I heard from my mother of a different state of affairs, at the time when her brothers were little boys. The Czar of those days had a bright idea. He said to his ministers: "Let us educate the people. Let us win over those Jews through the public schools, instead of allowing them to persist in their narrow Hebrew learning, which teaches them no love for their monarch. Force has failed with them; the unwilling converts return to their old ways whenever they dare. Let us try education."
Perhaps peaceable conversion of the Jews was not the Czar's only motive when he opened public schools everywhere and compelled parents to send their boys for instruction. Perhaps he just wanted to be good, and really hoped to benefit the country.
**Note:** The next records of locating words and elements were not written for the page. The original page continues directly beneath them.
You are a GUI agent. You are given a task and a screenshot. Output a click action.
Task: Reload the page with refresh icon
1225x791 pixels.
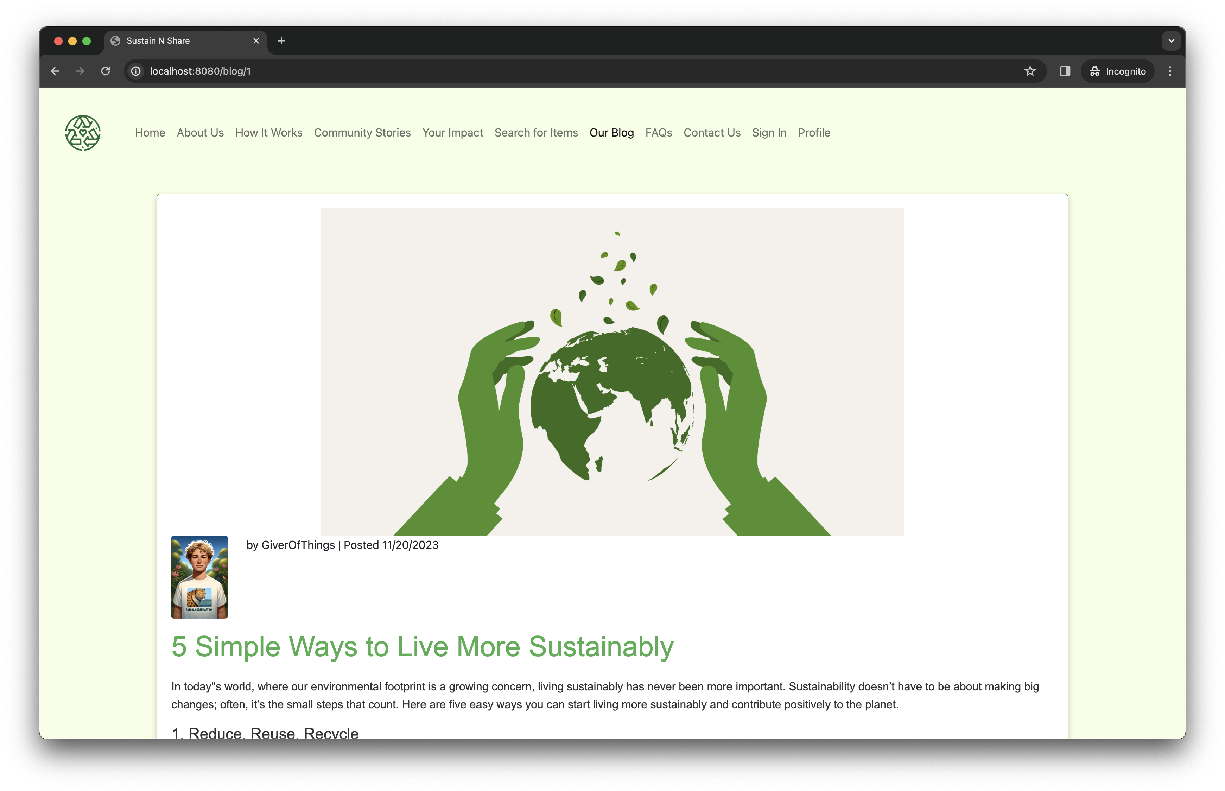pos(106,71)
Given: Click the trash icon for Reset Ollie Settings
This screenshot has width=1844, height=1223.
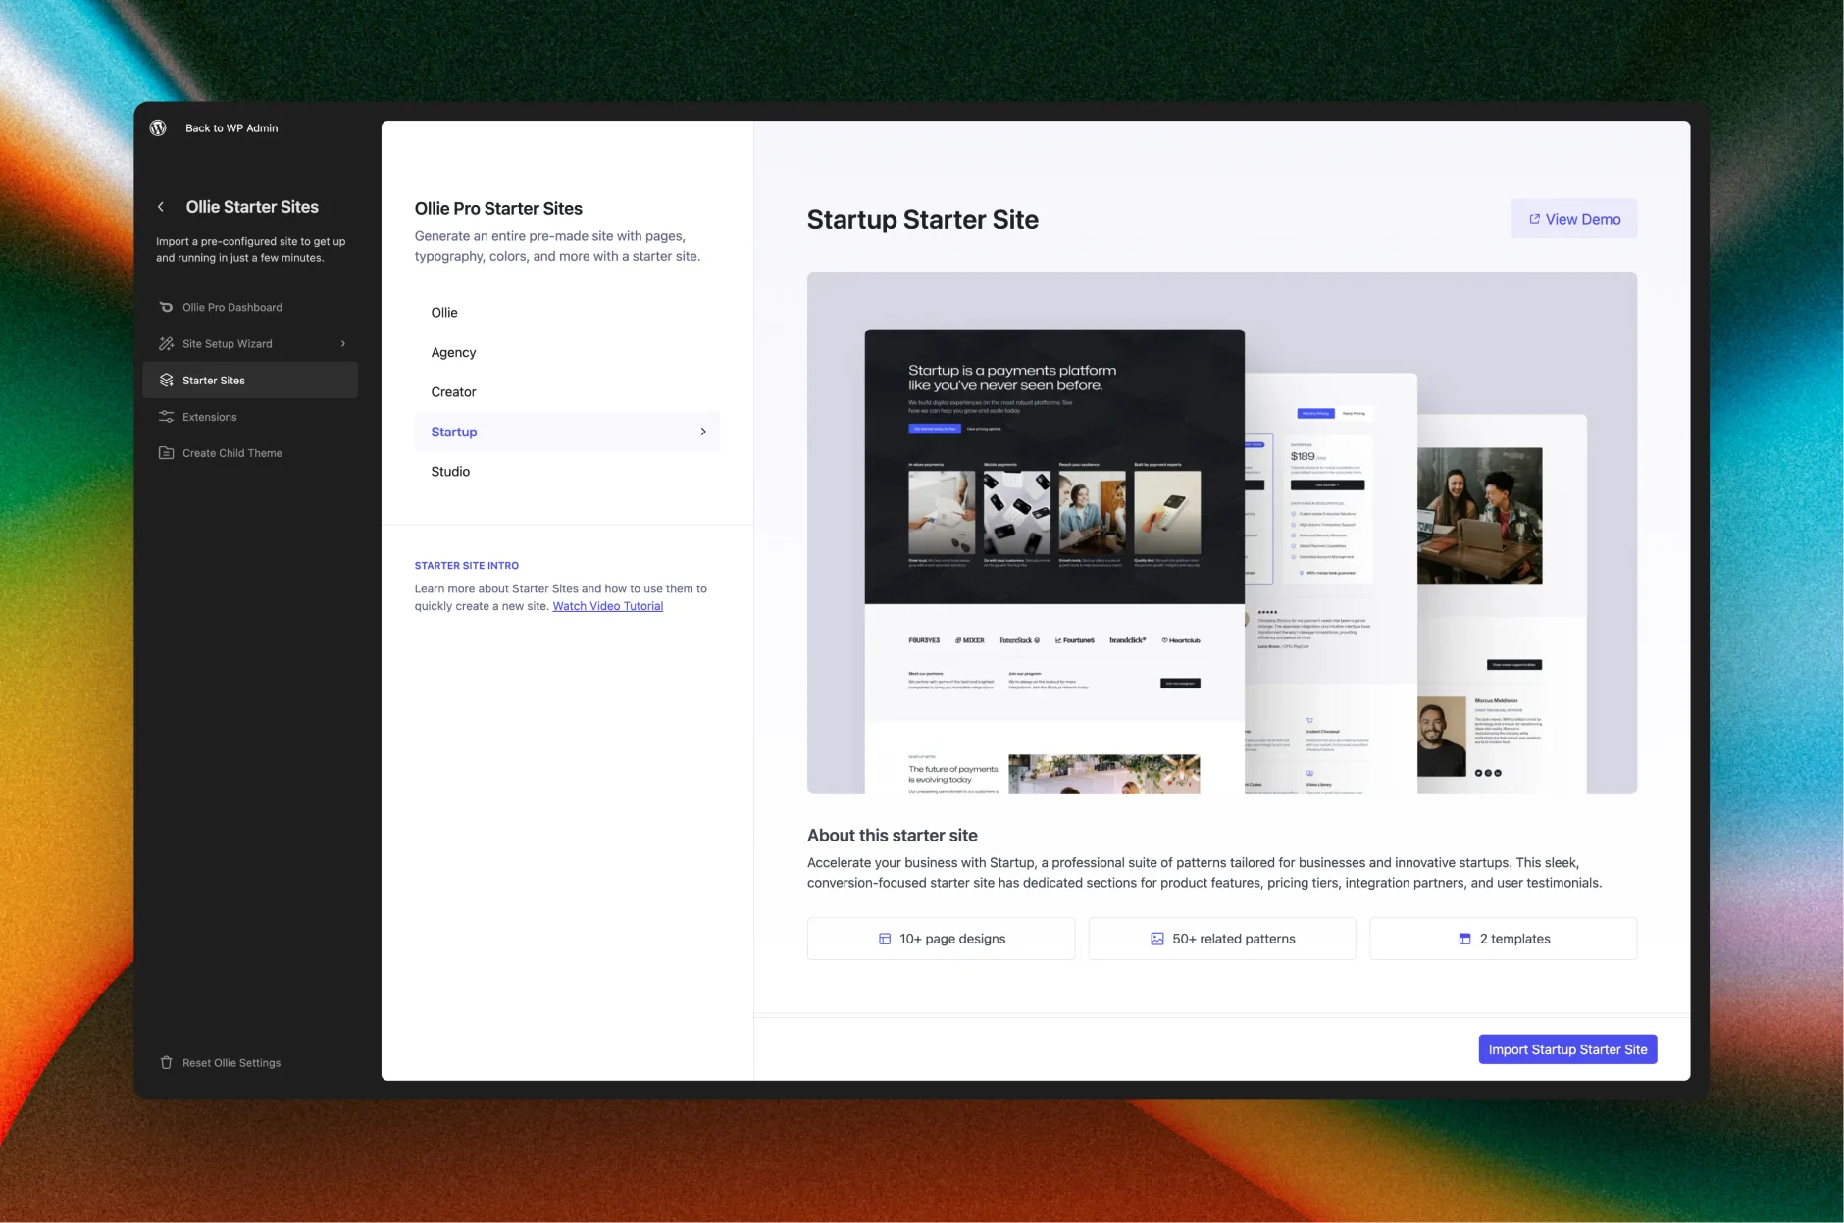Looking at the screenshot, I should tap(166, 1062).
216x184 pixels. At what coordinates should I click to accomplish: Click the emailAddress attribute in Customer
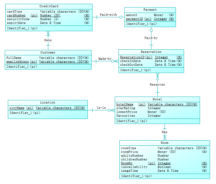[x=18, y=62]
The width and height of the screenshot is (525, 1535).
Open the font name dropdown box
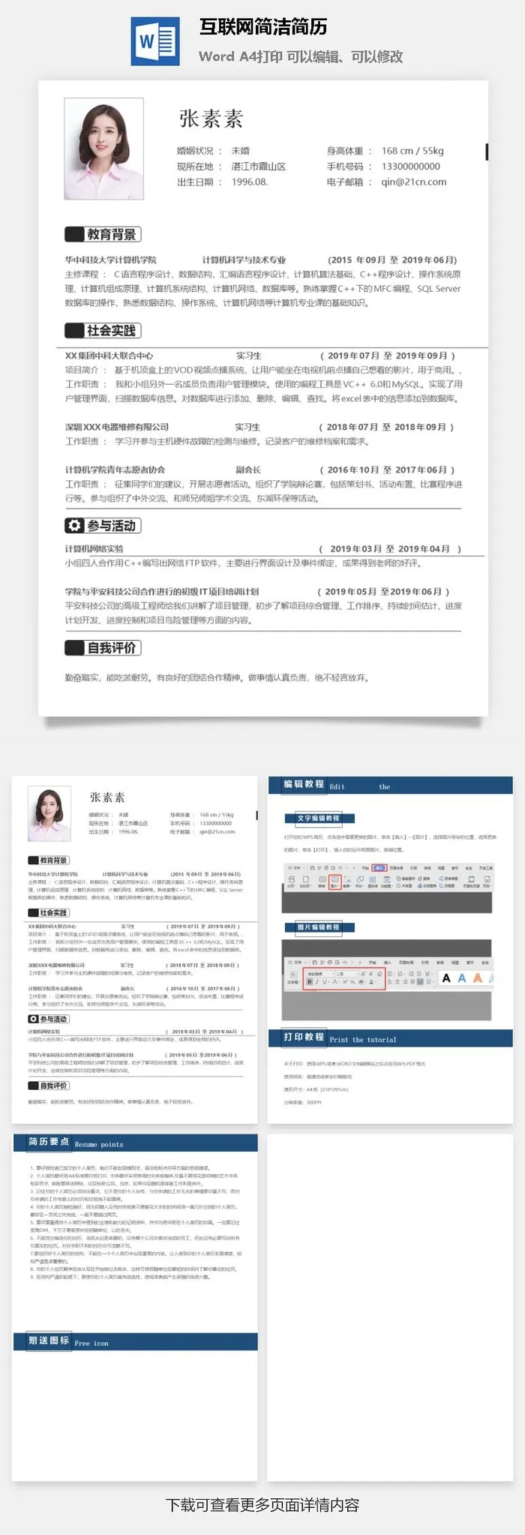point(320,973)
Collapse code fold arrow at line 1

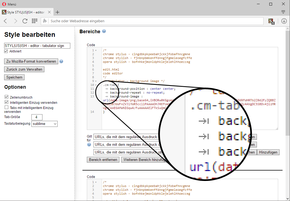(96, 51)
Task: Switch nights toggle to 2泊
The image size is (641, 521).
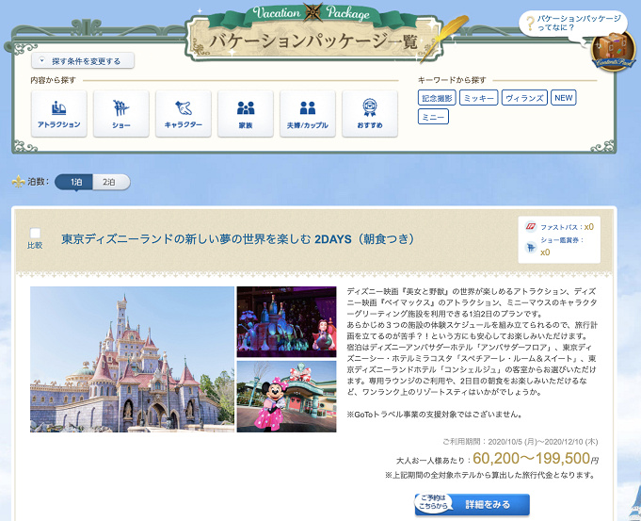Action: (110, 182)
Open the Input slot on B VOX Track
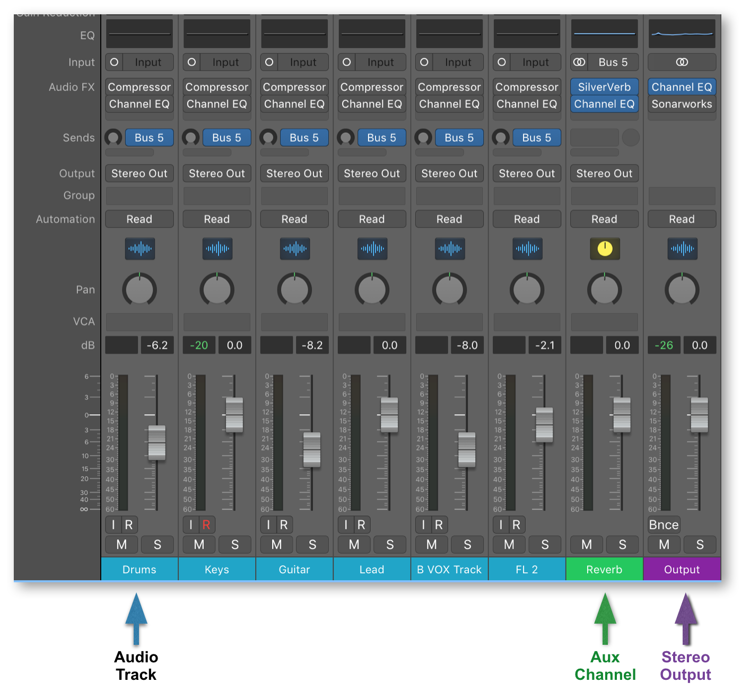The width and height of the screenshot is (750, 700). point(457,62)
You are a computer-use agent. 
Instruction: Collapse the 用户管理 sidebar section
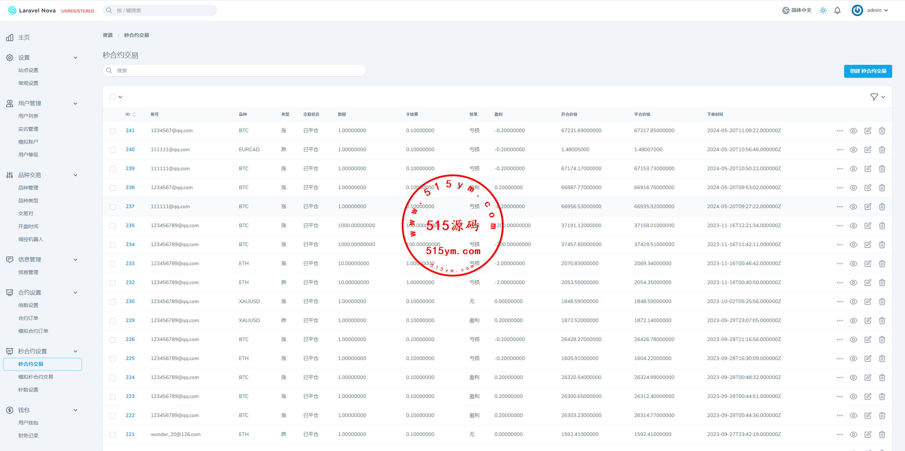75,104
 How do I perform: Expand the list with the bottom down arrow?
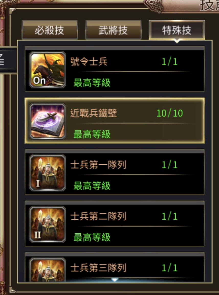[115, 280]
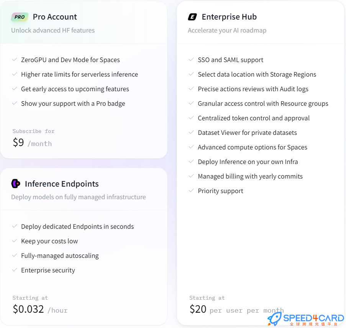Click checkmark beside SSO and SAML support

(x=191, y=60)
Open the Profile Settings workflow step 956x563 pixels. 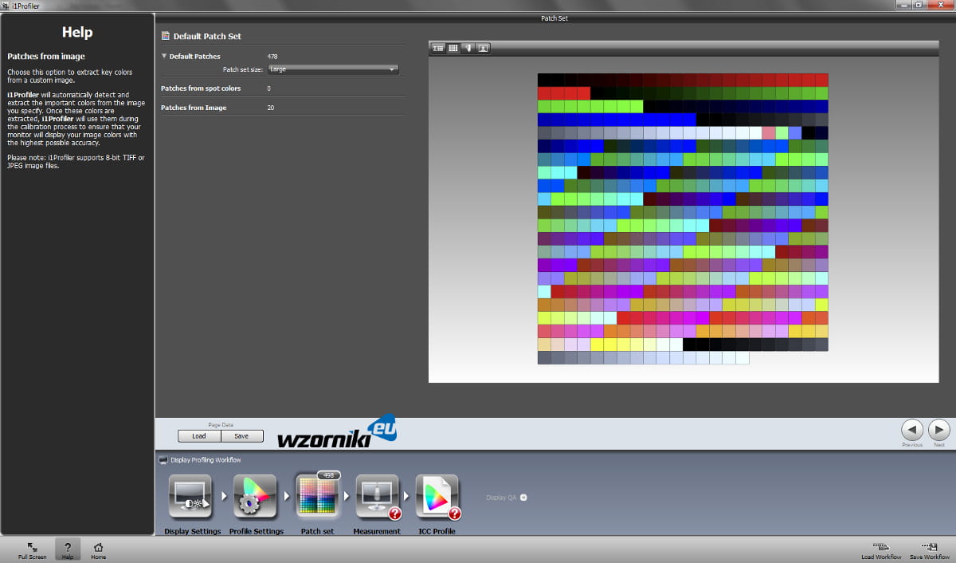pyautogui.click(x=255, y=498)
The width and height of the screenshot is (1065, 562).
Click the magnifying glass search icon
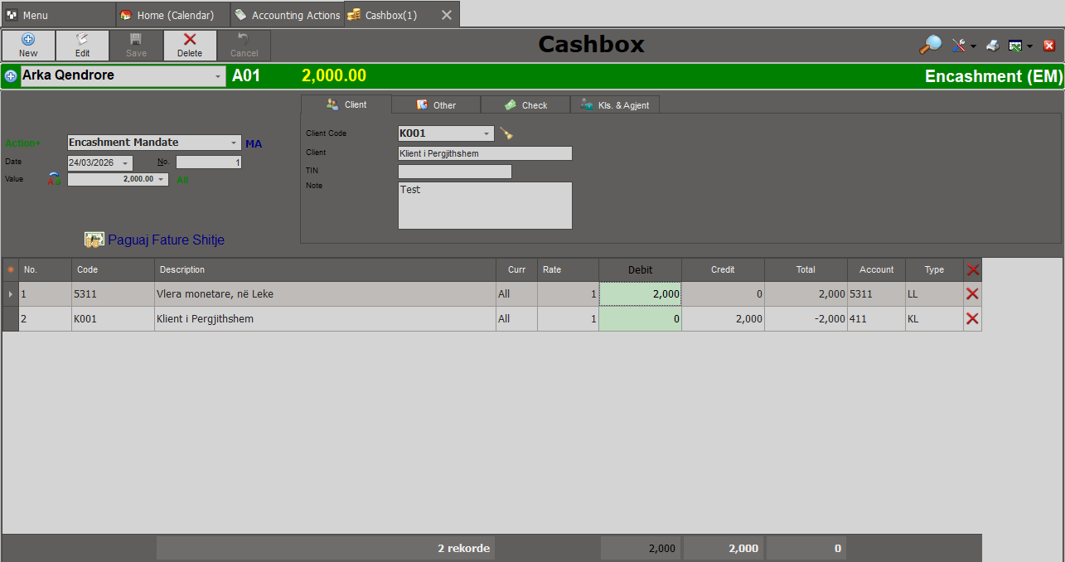tap(931, 46)
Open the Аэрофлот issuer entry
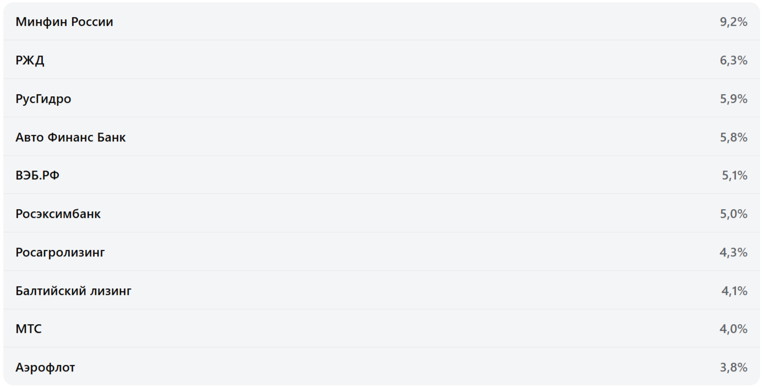The width and height of the screenshot is (764, 388). [x=45, y=368]
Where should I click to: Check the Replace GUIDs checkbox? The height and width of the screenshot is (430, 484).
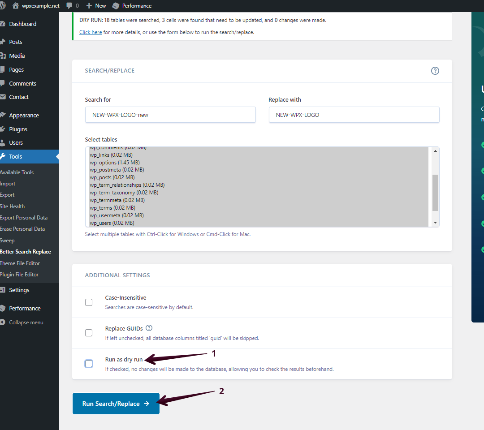89,333
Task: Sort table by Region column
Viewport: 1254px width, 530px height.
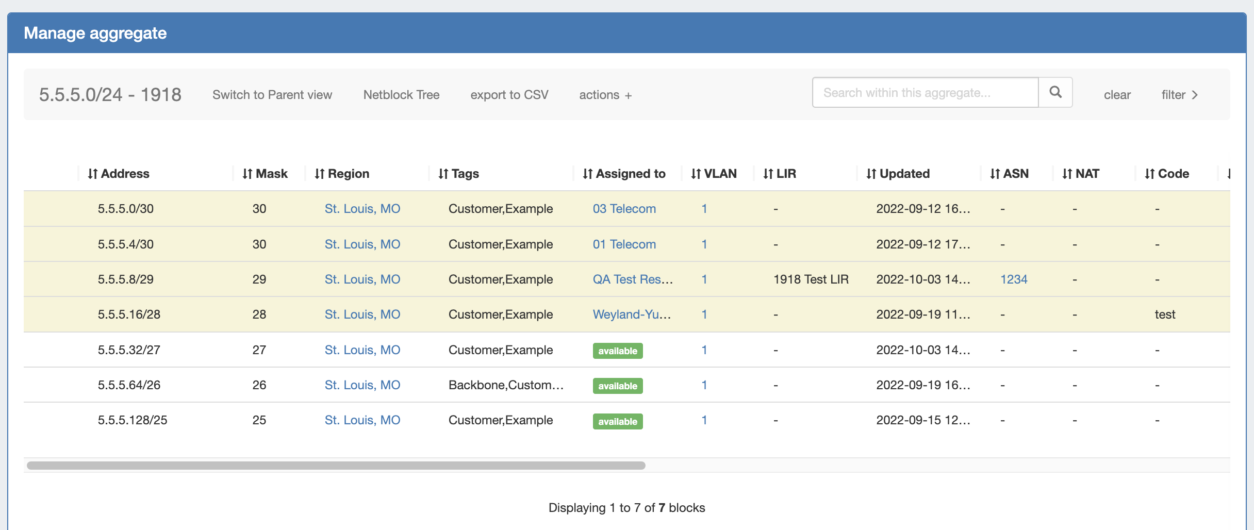Action: pyautogui.click(x=342, y=174)
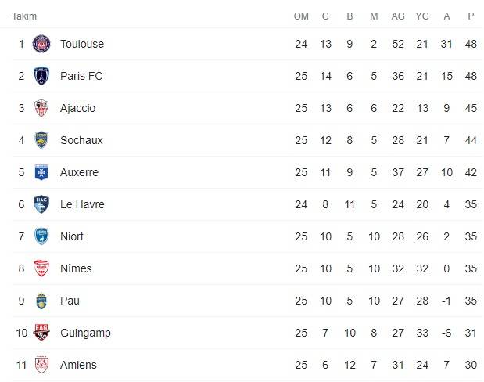Click the Le Havre HAC logo
The width and height of the screenshot is (484, 382).
coord(41,204)
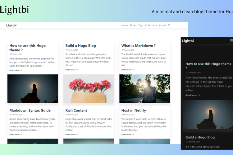Read more of the 'Rich Content' post
233x155 pixels.
click(x=72, y=134)
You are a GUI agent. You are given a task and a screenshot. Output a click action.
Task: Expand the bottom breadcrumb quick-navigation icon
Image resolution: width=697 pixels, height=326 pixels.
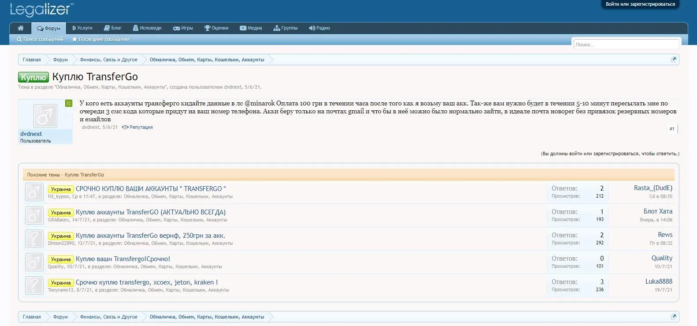[673, 317]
But to the Jews the public schools appeared as a trap door to the abyss of apostasy. The instructors were always Christians, the teaching was Christian, and the regulations of the schoolroom, as to hours, costume, and manners, were often in opposition to Jewish practices. The public school interrupted the boy's sacred studies in the Hebrew school. Where would you look for pious Jews, after a few generations of boys brought up by Christian teachers? Plainly the Czar was after the souls of the Jewish children. The church door gaped for them at the end of the school course. And all good Jews rose up against the schools, and by every means, fair or foul, kept their boys away. The official appointed to keep the register of boys for school purposes waxed rich on the bribes paid him by anxious parents who kept their sons in hiding.
After a while the wise Czar changed his mind, or he died—probably he did both—and the schools were closed, and the Jewish boys perused their Hebrew books in peace, wearing the sacred fringes[1] in plain sight, and never polluting their mouths with a word of Russian.
And then it was the Jews who changed their minds—some of them. They wanted to send their children to school, to learn histories and sciences, because they had discovered that there was good in such things as well as in the Sacred Law. These people were called progressive, but they had no chance to progress. All the czars that came along persisted in the old idea, that for the Jew no door should be opened—no door out of the Pale, no door out of their mediævalism.